In preparation for reading Connie Willis's latest novella, I Met a Traveller in an Antique Land, I went back and read Percy Bysshe Shelly's famous Romantic-era sonnet Ozymandias, which is the source for her title and informs her story. Near them, on the sand, Half sunk a shattered visage lies, whose frown, And wrinkled lip, and sneer of cold command, T Here's the poem in its entirety: I met a traveller from an antique land, Who said-“Two vast and trunkless legs of stone Stand in the desert. Indeed, “the lone and level sands stretch far away” and will continue to stretch long after man ceases to walk them. They will shatter and break like the men who built them. All it does is evoke man’s own blackened heart. A statue does not define success a stone likeness is not tangible to Godliness. For all their monuments of human suffering and power, they achieved nothing. The lone and level sands stretch far away.” Of that colossal Wreck, boundless and bare Look on my Works, ye Mighty, and despair! The hand that mocked them, and the heart that fed Which yet survive, stamped on these lifeless things, Tell that its sculptor well those passions read Half sunk a shattered visage lies, whose frown,Īnd wrinkled lip, and sneer of cold command, Who said-“Two vast and trunkless legs of stone This is a poem with true universal value. Ozymandias is a simple homage to human power, to human corruption and to human ruling. He saw through the cracks of civilisation and human greed he saw what man has become and will always be unless he changes. Near them, on the sand, Half sunk a shattered visage lies, whose frow Percy Shelley saw the world for what it was, and what it will be. "I met a traveller from an antique land, Who said-“Two vast and trunkless legs of stone Stand in the desert. Percy Shelley saw the world for what it was, and what it will be. Sculptor and illustrator Theo Gayer-Anderson lives in Egypt.more With an introduction by British poet Gerard Benson and notes for further reading, this book opens up to children a classic of Romantic poetry. In this unique interpretation of Ozymandias, Shelley and the traveler come to life in an extraordinary gallery of dreamlike illustrations. Ozymandias is the great pharoah Ramses II, whose statue Shelley imagined lying broken in the deset and whose name he chose as the title for his poem.
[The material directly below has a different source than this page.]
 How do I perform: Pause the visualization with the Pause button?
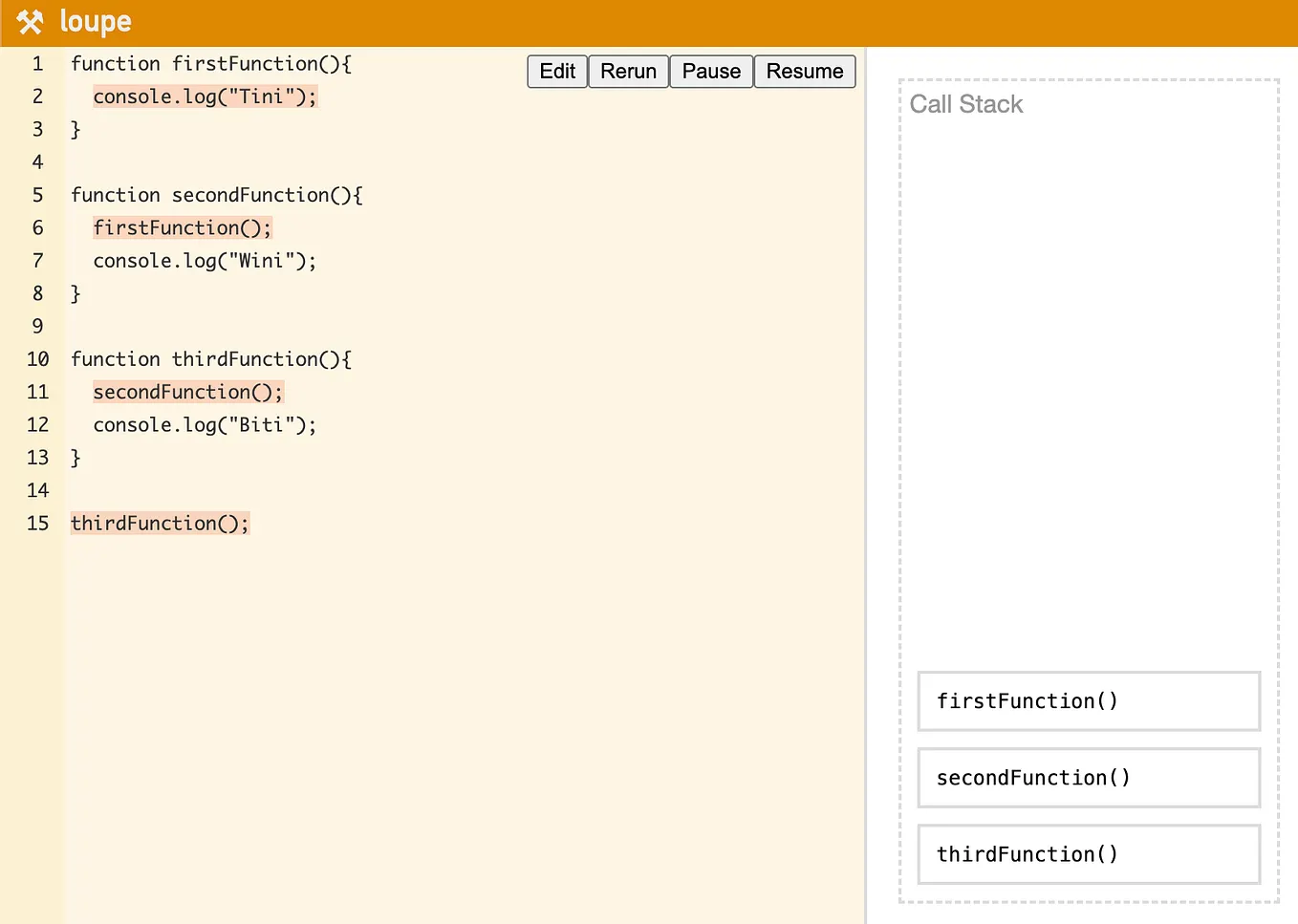[x=711, y=71]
With these words the English poet Percy Shelley transported his readers to ancient Egypt. In this unique interpretati A picture book edition of the classic, Ozymandias, was composed in 1817 by P.B. "I met a traveler." With these words the English poet Percy Shelley transported his readers to ancient Egypt. A picture book edition of the classic, Ozymandias, was composed in 1817 by P.B.